March 12, 2020 at 11:25 am
Hi
Because we need to read info from 3rd-party databases which uses dbf-files, we have a 32-bit SQL Server Express 2005. It is working for several years without problems, until somewhere in last month we have a problem with one table we read in.
The table has string field which is indexed as an unique index for table, and is read into SQL database table as primary key (varchar field). Lately the procedure returns an error "Violation of PRIMARY KEY constraint <PrimaryKeyName>. Cannot insert duplicate key in object <TableName>".
When checking for double values, I didn't get any. But I got ~30 pairs of values like "014" and "0014". Those are old entries mostly from years 2004 - 2005, and aren't edited for several years anymore.
So it looks like in last 30 days something happened with our SQL Server Express! Has someone an idea, for what to look after?
March 12, 2020 at 11:47 am
Is it possible that your incoming data is too long for for your varchar PK and is getting truncated?
for example
001401926 becomes 0014 and you get a duplicate pk value
MVDBA
March 12, 2020 at 11:58 am
Longest value is "0000001", the SQL Database table field is varchar(15).
March 12, 2020 at 12:26 pm
most likely nothing has happened to the installation of your database server.
More than likely it is the input file or the input process
how about using an "if not exists then insert else log the bad value" type scenario.. you may have to be brutal and swap to a cursor based approach (jeff moden don't shout) in order to debug the data issue.
so pseudo code
MVDBA
March 12, 2020 at 12:29 pm
It gets weirder and weirder. The row with PK value "0000001" did have 2 another fields which were empty. This did make this row faulty in real-life (but from table structure's point of view was all OK). I edited the query and excluded this row (and there wasn't any another row with ID like this) - and the query did run without any errors now. (Btw, it looks like ID field length in dbf-file is 7)

**Tasks to perform:**
(a) Decide whether each statement agrees with the forum thread above. For each, answer yes or no and quote the words from the thread that settle it.
(i) The SQL Server Express installation in use is 64-bit.
(ii) The SQL Database table field is varchar(15).
(iii) After the row with PK value "0000001" was excluded, the query still produced errors.
(b) According to the forum thread, from which years do most of the old entries with paired values like "014" and "0014" come?
(c) List every post time that appears in the forum thread above.

**Data section:**

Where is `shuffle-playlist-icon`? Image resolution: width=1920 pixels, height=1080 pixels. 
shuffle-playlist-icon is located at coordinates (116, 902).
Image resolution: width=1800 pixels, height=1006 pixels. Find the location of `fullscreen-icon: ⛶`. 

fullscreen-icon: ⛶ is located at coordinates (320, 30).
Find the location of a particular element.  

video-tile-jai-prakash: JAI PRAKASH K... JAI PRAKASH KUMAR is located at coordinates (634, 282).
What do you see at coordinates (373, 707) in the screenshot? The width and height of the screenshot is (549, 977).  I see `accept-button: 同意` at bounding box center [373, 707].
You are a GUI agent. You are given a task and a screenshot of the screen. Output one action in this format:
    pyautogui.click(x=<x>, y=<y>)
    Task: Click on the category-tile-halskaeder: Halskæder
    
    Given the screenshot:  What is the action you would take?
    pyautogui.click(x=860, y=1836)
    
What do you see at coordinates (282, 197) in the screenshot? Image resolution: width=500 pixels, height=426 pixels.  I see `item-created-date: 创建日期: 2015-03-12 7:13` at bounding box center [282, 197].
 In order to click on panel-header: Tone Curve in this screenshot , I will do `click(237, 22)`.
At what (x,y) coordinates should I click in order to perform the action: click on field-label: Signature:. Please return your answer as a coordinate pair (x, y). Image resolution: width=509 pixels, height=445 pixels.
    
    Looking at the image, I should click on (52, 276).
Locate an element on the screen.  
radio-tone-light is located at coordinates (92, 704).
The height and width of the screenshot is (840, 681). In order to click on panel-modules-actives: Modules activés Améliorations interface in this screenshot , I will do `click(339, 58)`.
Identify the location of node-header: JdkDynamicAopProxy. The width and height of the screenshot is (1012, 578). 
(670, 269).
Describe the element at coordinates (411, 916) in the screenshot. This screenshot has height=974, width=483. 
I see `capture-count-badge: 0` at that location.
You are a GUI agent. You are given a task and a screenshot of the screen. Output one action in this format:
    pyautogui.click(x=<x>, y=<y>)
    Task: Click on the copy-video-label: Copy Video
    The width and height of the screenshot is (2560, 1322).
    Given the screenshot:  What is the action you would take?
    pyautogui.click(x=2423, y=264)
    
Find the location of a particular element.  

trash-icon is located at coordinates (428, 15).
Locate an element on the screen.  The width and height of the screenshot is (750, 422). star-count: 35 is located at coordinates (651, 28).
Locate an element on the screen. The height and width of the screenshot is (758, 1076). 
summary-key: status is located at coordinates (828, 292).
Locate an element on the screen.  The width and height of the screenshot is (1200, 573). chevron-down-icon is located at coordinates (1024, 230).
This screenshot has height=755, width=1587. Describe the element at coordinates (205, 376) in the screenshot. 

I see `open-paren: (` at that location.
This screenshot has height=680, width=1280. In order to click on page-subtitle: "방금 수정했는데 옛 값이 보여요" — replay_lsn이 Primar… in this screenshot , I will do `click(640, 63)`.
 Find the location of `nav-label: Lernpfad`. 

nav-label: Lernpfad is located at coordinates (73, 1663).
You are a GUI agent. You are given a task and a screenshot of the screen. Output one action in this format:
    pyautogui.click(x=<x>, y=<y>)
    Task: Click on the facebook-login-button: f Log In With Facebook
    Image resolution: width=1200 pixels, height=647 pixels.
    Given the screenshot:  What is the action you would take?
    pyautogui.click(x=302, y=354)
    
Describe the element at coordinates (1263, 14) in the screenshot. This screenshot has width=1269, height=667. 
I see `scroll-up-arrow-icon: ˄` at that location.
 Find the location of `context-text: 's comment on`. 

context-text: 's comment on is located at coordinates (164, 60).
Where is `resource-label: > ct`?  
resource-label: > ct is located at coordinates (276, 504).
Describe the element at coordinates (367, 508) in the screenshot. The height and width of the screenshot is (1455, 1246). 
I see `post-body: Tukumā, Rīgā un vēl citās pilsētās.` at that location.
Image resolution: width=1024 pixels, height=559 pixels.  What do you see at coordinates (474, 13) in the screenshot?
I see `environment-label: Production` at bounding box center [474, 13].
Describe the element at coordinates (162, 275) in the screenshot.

**Task solutions:**
(a)
(i) No: "we have a 32-bit SQL Server Express 2005"
(ii) Yes: "the SQL Database table field is varchar(15)"
(iii) No: "the query did run without any errors now"

(b) Most of them come from the years 2004 to 2005.

(c)
- March 12, 2020 at 11:25 am
- March 12, 2020 at 11:47 am
- March 12, 2020 at 11:58 am
- March 12, 2020 at 12:26 pm
- March 12, 2020 at 12:29 pm